The amount of time required to play a packet can be determined using a clock signal, for example, a computer system or audio sub-system clock signal. Using the amount of time required for playback of a packet, a timing relationship between the audio input and audio output can be determined using time stamps. If, for example, the packet playback length is 60 ms for a particular audio output sub-system and the time stamps differ by more or less than 60 ms, output is not synchronized with the input. If the time stamps differ by less than 60 ms, the output device is outputting the digital audio data slower than the input device is generating digital audio data. If the time stamps differ by more than 60 ms, the output device is outputting digital audio data faster than the input device is generating digital audio data.

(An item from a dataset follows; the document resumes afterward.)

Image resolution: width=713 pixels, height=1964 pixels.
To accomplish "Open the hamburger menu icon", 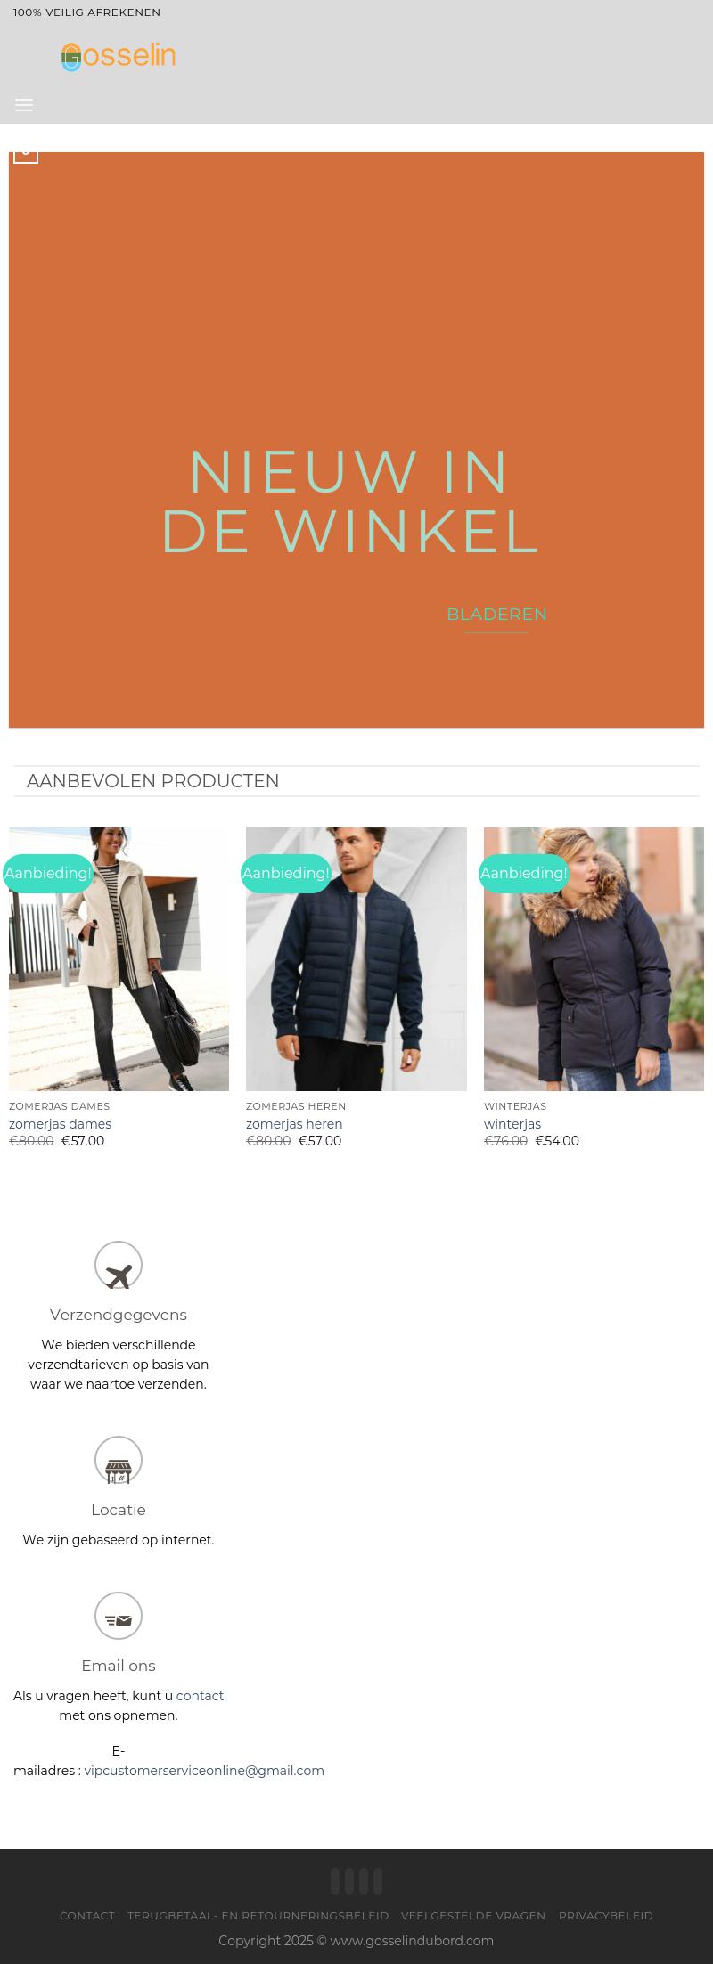I will (24, 105).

In order to compensate for the timing differences, the output device detects natural silence in the audio stream and modifies the time duration of the silence as necessary. If the output device is outputting digital audio slower than the input device is generating digital audio data, periods of silence can be shortened. If the output device is outputting digital audio faster than the input device is generating digital audio data, periods of silence can be lengthened.
In one embodiment, a time averaged signal strength is used to determine periods of silence; however, other techniques can also be used. If a time averaged signal strength falls below a predetermined threshold, the corresponding signal is considered to be silence. Silence can be the result of pauses between spoken sentences, for example.
In one embodiment, the present invention uses a floating threshold value to determine silence. The threshold can be adjusted in response to background noise at the audio input to provide more accurate silence detection than for a non-floating threshold. When the time averaged signal strength drops below the threshold the silence is detected. One embodiment of silence detection is described in greater detail in “Digital Cellular Telecommunications System; Voice Activity Detection (VAD), published by the European Telecommunications Standards Institute (ETSI) in October of 1996, reference RE/SMG-020632PR2.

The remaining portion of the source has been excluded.